Second, if an employee had something else going on in their life which required some flexibility in scheduling, it was ignored, because there was no human element to work out a schedule with. This created ill will. In addition, when you schedule people in 15 minute increments, you create unrealistic schedules for people to live lives around, further demoralizing the employees.

From a customer’s point of view, this productivity measuring caused employees to fight over customers in order to get credit for the sale. In addition, the old strategy of spending time with customers to build up a strong rapport for long-term lifetime sales had to be discarded to try to make a sale right now in just five minutes. So now the customer experience was diminished.

The result? Terrible morale for the employees and a less satisfactory experience for the customer.

Does this mean the tool was bad? No. It just needed to have the human touch applied in order to use the tool more wisely. Rather than abdicating management solely to the computer, it needed to be seen as a helpful aid in the hands of a human manager.

The second article in the paper talked about how UAL got punished in the stock market because of a computer error. Apparently, an old 2002 article about UAL’s old bankruptcy court filing appeared in Google as a new news item. Computers which blindly scan for new news articles picked it up and gave the UAL bankruptcy prominence. Suddenly, everyone was selling off UAL stock thinking there was a new bankruptcy there. The lack of any human intervention here caused a real mess for UAL.

Put these two articles together and you can start to see the problems of relying solely on fact-based management. Namely:

1) Not all facts are really as factual as you think. Flaws get into the system…false stories about UAL…false readings on employee productivity due to how busy the store is when they are scheduled.

2) If you accept facts blindly without question, you will end up making bad decisions…like selling off the wrong stock or ruining the relationships with both your employees and your customers.

3) Near-term “facts” may cause decisions which create long-term disasters, because the long-term impacts are not yet at a point where your tool can manage them. For example, that store tool cannot measure lost productivity long term when you destroy morale, or lost future sales because customers are no longer being wooed for lifetime sales.

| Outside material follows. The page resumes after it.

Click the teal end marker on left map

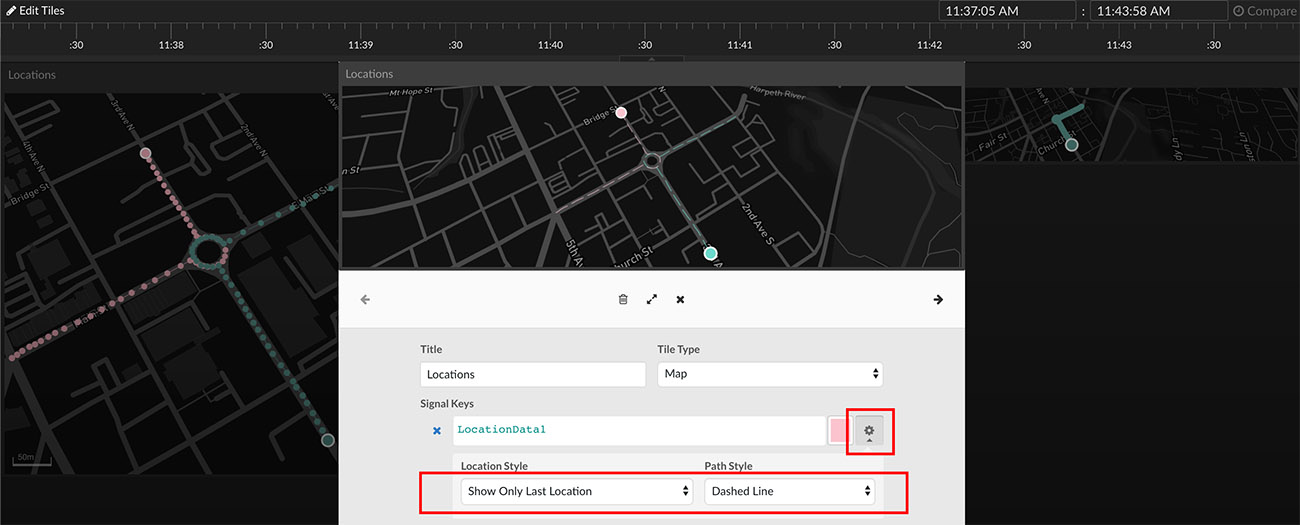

4) Truly monumental improvements to strategy (as well as true innovation) cannot be found in historical “facts.” Great leaps of innovation have to look well beyond a historical reservoir of data. Creativity has to look at future possibilities, not measured history.

5) By the time all the facts are in, the game is usually over. The innovators who invented the new opportunities have already grabbed the business. Business implies taking risks—acting before all the facts are in. By the time all the data is in to eliminate the risk, the rewards for taking the risk are gone.

6) By the way, given the dynamics of the marketplace, all the facts are never in. By the time you think you have all the facts, the market will have moved a bit, making them less relevant. If you wait for all the facts before acting, you will wait forever.

SUMMARY
Management tools are nothing more than tools. The real value is in the quality of the person using the tool. Blindly following fact-based tools without human intervention is a dangerous path to take. “Facts” are not the end-all and be-all of management. They are just one element which needs to be synthesized with human intuition, compassion and insight. Let’s put the management back into fact-based management.

FINAL THOUGHTS
In the Disney movie Fantasia, Mickey Mouse had a magical wand which allowed him to get tools—like brooms—to do the work without the need for humans. At first, everything looked great, but in the long run, Mickey ended up with a disaster on his hands, because when brooms work without human intervention they create a real mess. Don’t fall into Mickey’s trap. Put direct human management into the mix.